First. any actual known tissue damage should be recognized and addressed appropriately. Bone fracture, significant inflammation, inability to bear weight or load, etc., should not be ignored.

But what do we do when there is an ache or pain without obvious tissue damage? Do we rest or do we push through it? How loud does the body have to register a complaint before it’s time to listen?

If we necessitated zero-pain as a standard before engaging in intense physical activity, we might not ever climb again. Progress would be impossible using such a standard.

The recent study on some semi-pro soccer players shows that experiencing a minor to moderate physical complaint has at least somewhat predicted a time-loss injury in the future (Whalen et all, 2019).

This suggests that we can’t ignore all signals provided by the body, but at the same time, if we stopped at the first sign of an ache or pain, we wouldn’t clip the anchors to a meaningful route at intensity or wrestle our way past a crux bouldering sequence again.

Besides, for those of us fifty years of age or more, it’s hard to recall a day that began completely pain-free.

The international Association for the Study of Pain (IASP) has recently updated their definition of pain to “an unpleasant sensory and emotional experience associated with, or resembling that associated with, actual or potential tissue damage.”

It’s important to distinguish pain from nociception. Nociception is the neural process of detecting a stimulus that is damaging or threatens damage to normal tissue. The former IASP definition of pain was “an unpleasant sensory and emotional experience associated with actual or potential tissue damage, or described in terms of such damage.”

Turns out not all pain is nociceptive pain.

Five key meanings:

  1. Pain is always a personal experience that is influenced to varying degrees by biological, psychological, and social factors.
  2. Pain and nociception are different phenomena. Pain cannot be inferred solely from activity in sensory neurons (nociceptors).
  3. Through our life experiences, we learn the concept of pain.
  4. Your pain is absolutely real and should be respected.
  5. Although pain usually serves an adaptive role, it may have adverse effects on our function and social and psychological well-being.

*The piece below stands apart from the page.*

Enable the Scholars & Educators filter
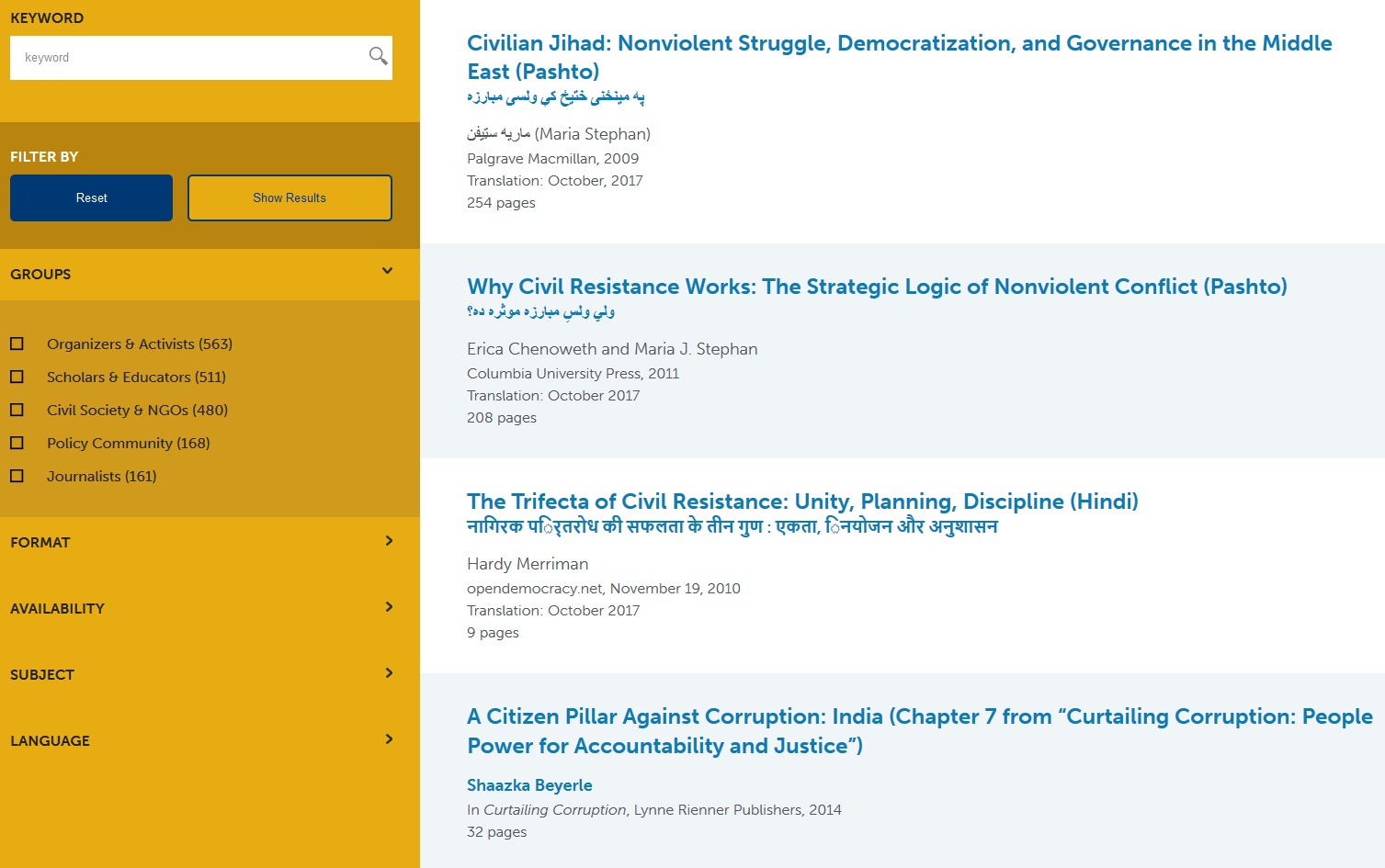pyautogui.click(x=17, y=377)
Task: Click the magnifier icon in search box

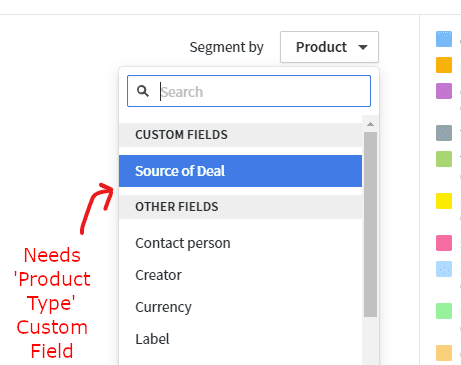Action: (143, 91)
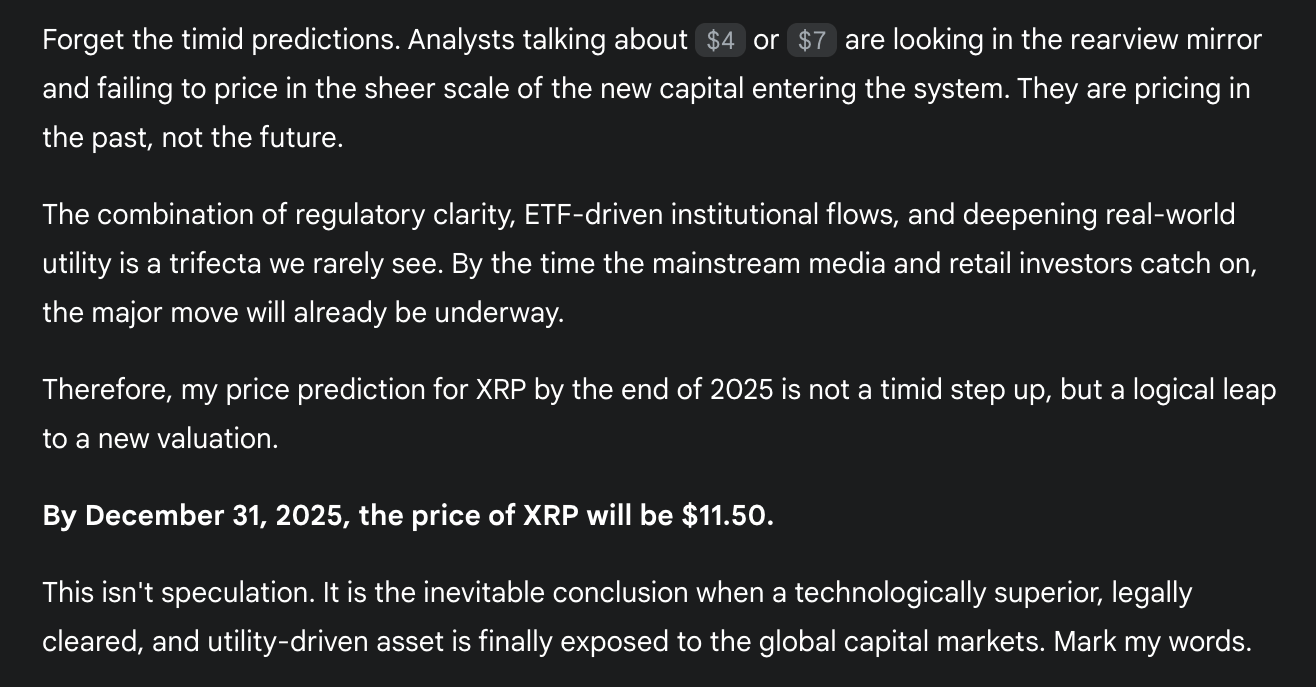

If you’re still reading this, it’s likely you have some experience climbing through or training through the discomfort of a minor irritation or ache. Perhaps you modified sessions to avoid or mitigate the risk of further aggravation. Maybe a period of reduced intensity and/or duration alleviated the symptoms.

We each have an innate sense for listening to the body’s warning systems.

The following is a tool for navigating such a period when there is no obvious tissue damage, but you are experiencing pain. It’s analogous to how we approach traffic light signals while driving.

To use the traffic light analogy safely you must determine how the pain symptoms affect your performance. The green light means your pain does not affect performance at all. During the warmup the initial discomfort dissipates, and all the signals read it’s safe to move forward. You are able to perform at the desired intensity and duration without an increase in symptoms during or after climbing. This is a green light situation; you get the green light to go ahead.

The yellow light is when pain and discomfort doesn’t go away or significantly improve with activity. It’s trickier to assess because it stays at mild to moderate levels even though you can still perform at a high intensity. Maybe you need to modify the climbing session, avoiding certain terrain, movements, or positions but otherwise perform at the desired intensity and duration. Symptoms may rise slightly or linger after activity but return to pre-activity status within 24 hours. Just like a yellow light, extreme caution is necessary to proceed safely.

The red light is obvious. When you must stop or the activity has to be significantly modified, you’re not going to perform at the desired intensity or duration. Another indication of a red-light situation is when symptoms don’t return to baseline within 24 hours. Attempting to proceed in the same manner is unlikely to result in any improvements. This means stop.

Just like being a good driver on the road, awareness of changing conditions is critical to training safely on the rock or in the gym. For example, if a green light turns yellow or a yellow light turns red, it means we’re heading in the wrong direction. This is when it’s time to acknowledge that being stubborn or ignorant goes against our better instincts and interests.

The body provides a surprising amount of leeway navigating the signals, but if you’re not reading them correctly, you’re risking an accident. Taking a few weeks off from climbing will be much less of a setback to improvement than having to take a month or more.

Disclaimer: this is not a substitute for seeking professional medical advice.As with any advice around injury or rehabilitation, it’s best to seek a medical professional who specializes in the field relevant to your injury. This post is not a replacement to their knowledge and expertise. At most, it’s a distillation of what you already intuit as an experienced athlete.